American businessman

Jamie B. Stewart, Jr. was previously President and CEO of the Federal Farm Credit Banks Funding Corporation, based in Jersey City, NJ., since January 2004.

Prior to joining FFCBFC, Stewart was first vice president of the Federal Reserve Bank of New York from January 1999 to January 2004. During a portion of his tenure with the Fed, there was no president of this branch of the Federal Reserve due to the resignation of William J. McDonough in 2003. McDonough was not replaced until November 2003, at which point he was succeeded by Timothy Geithner. (Geithner later became the Secretary of the Treasury under President Barack Obama.) Due to this situation, Stewart served as acting governor from June through December 2003, and had voting rights on the Federal Open Market Committee, which was headed at that time by Alan Greenspan.

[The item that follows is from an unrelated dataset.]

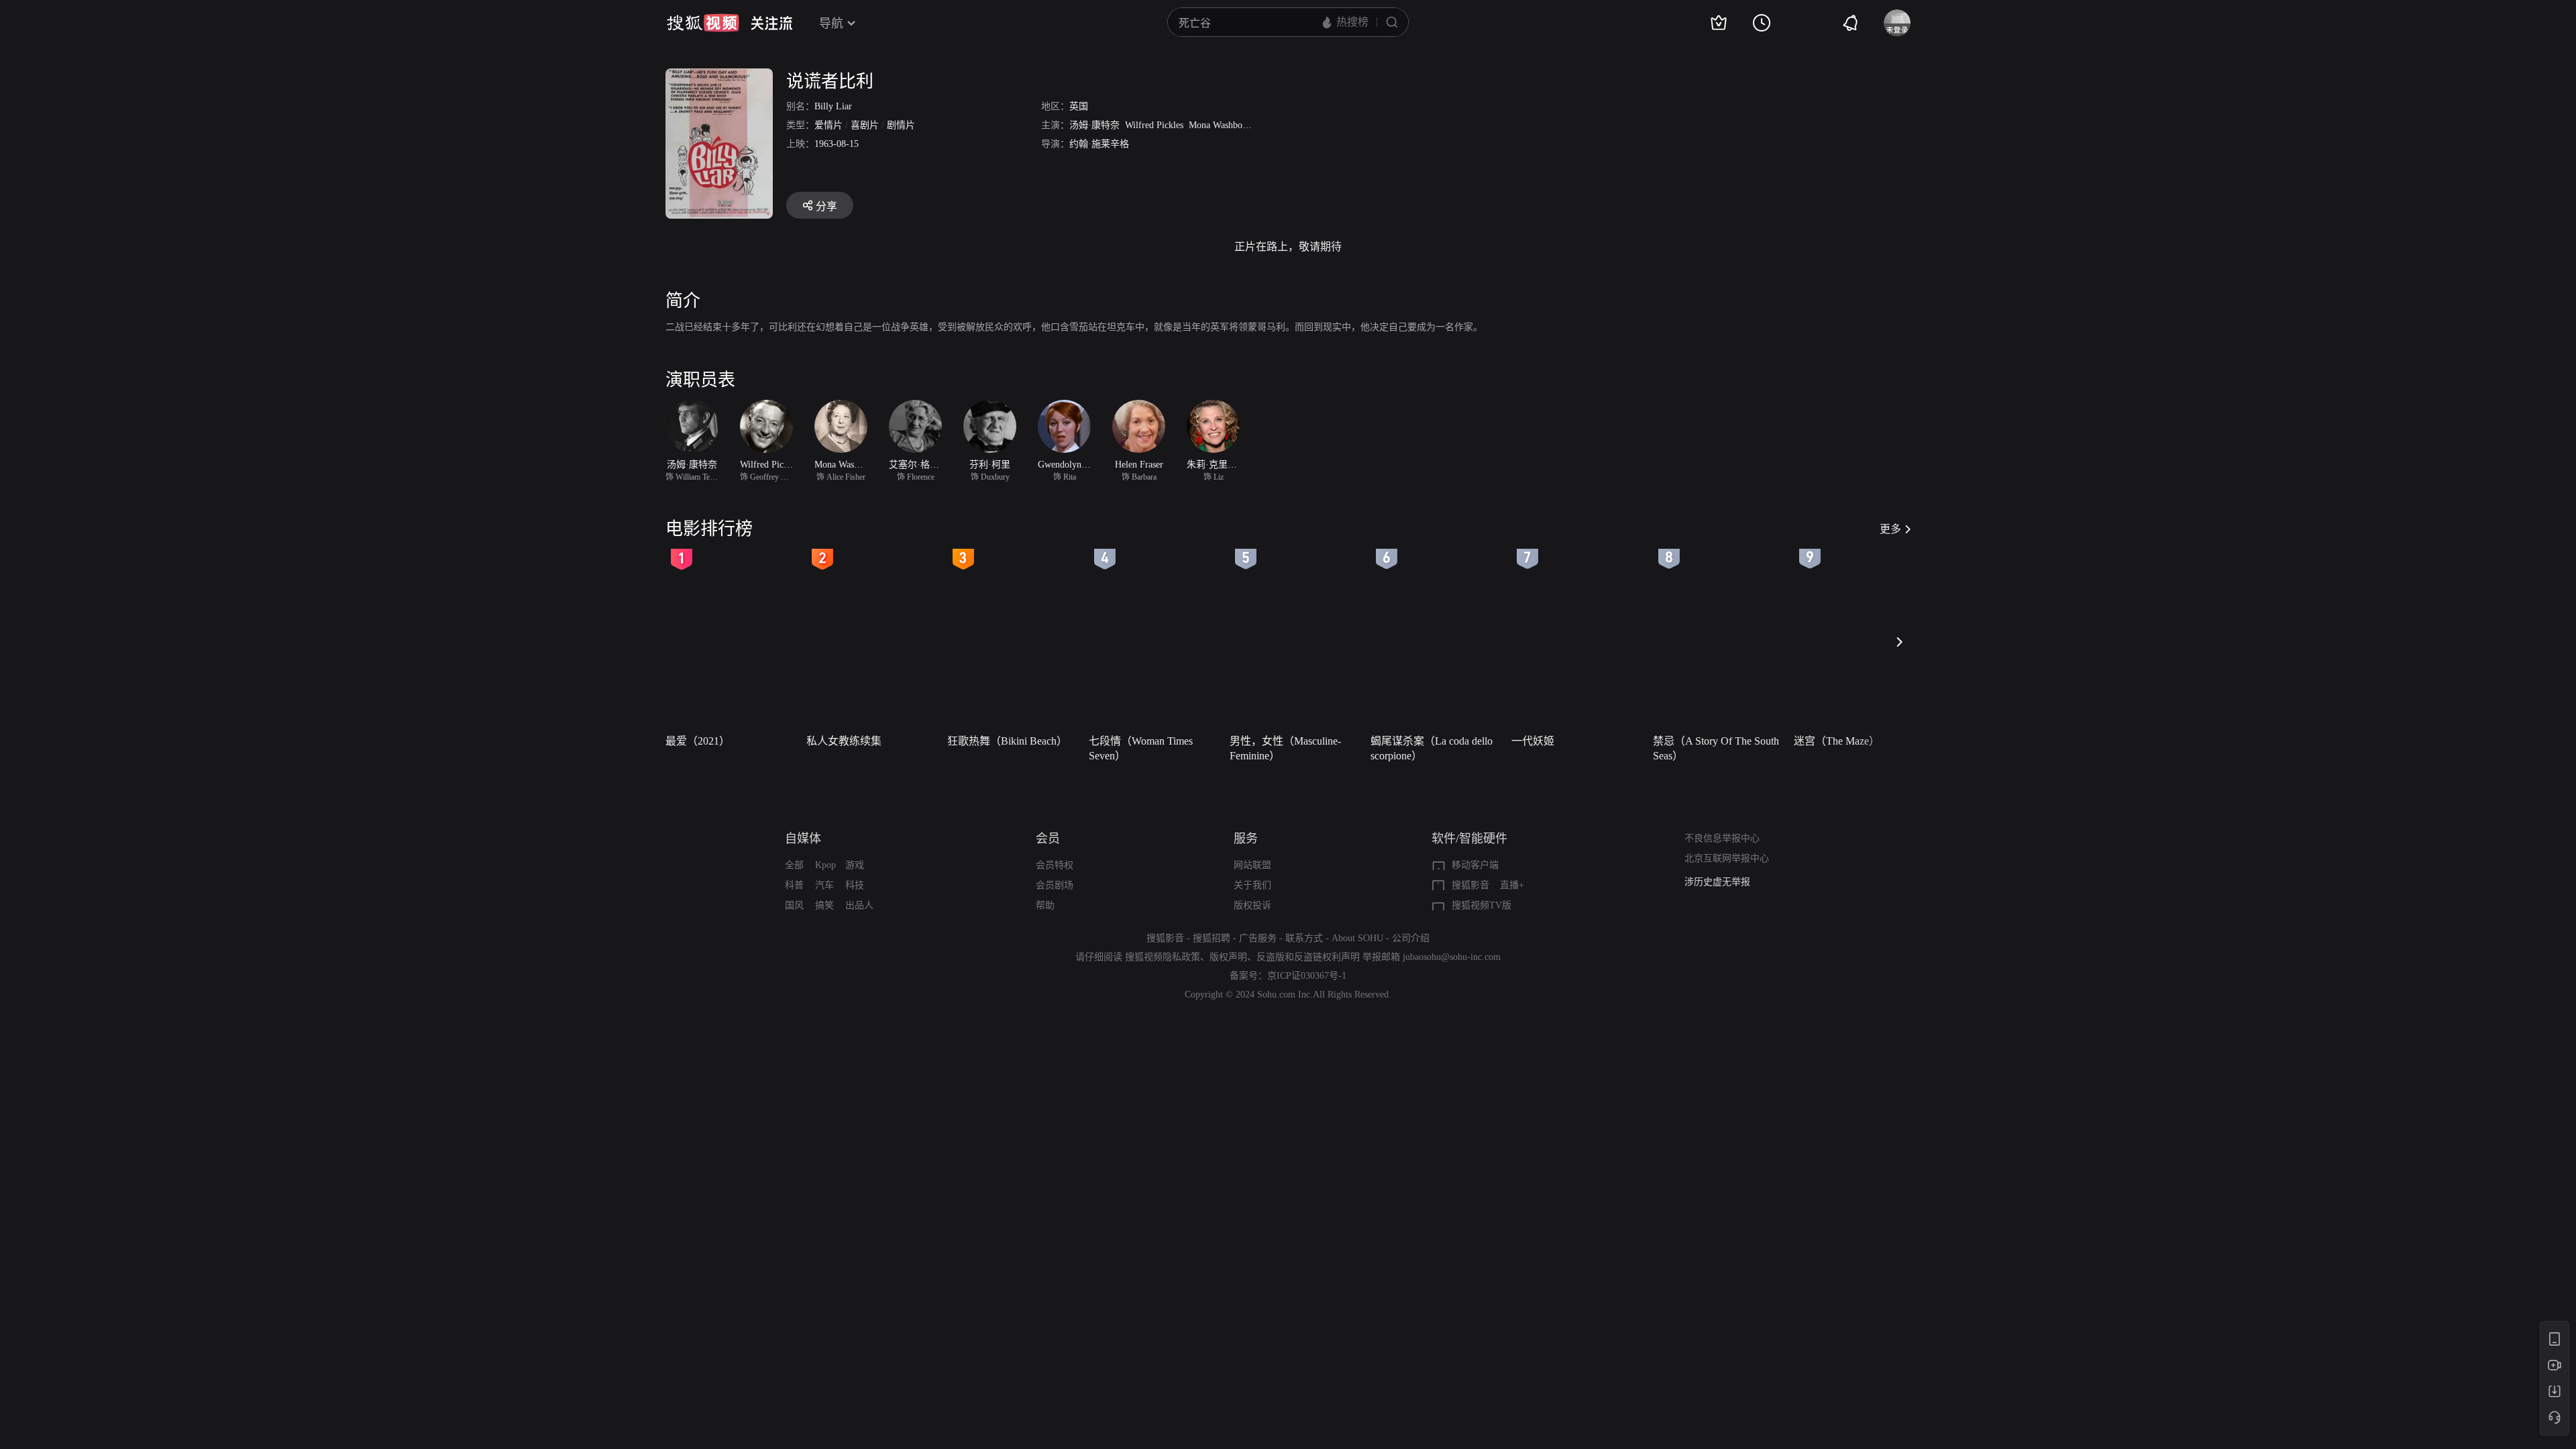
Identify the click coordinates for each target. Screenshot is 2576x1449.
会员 (1048, 838)
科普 (794, 885)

Stewart was instrumental in guiding the Federal Reserve Bank of New York through the banking crisis surrounding the terrorist attacks of September 11, 2001, which caused a temporary liquidity crisis in the U.S. banking system.

Jamie B. Stewart started his professional career with the United States Navy as a surface line officer from 1966-1970. Stewart received a B.A. in French from Dartmouth College in 1966, a M.B.A. from Harvard Business School in 1972, and a J.D. from Suffolk Law School in Boston in 1980. In the following years, his career path took him from the Bank of Boston to Bank of America to Crocker National Bank (San Francisco) to Mellon Bank, where he served as vice chairman, with responsibility for overall wholesale banking, international operations and cash management activities.

Stewart resides in Brooklyn, NY, with his wife, Deborah.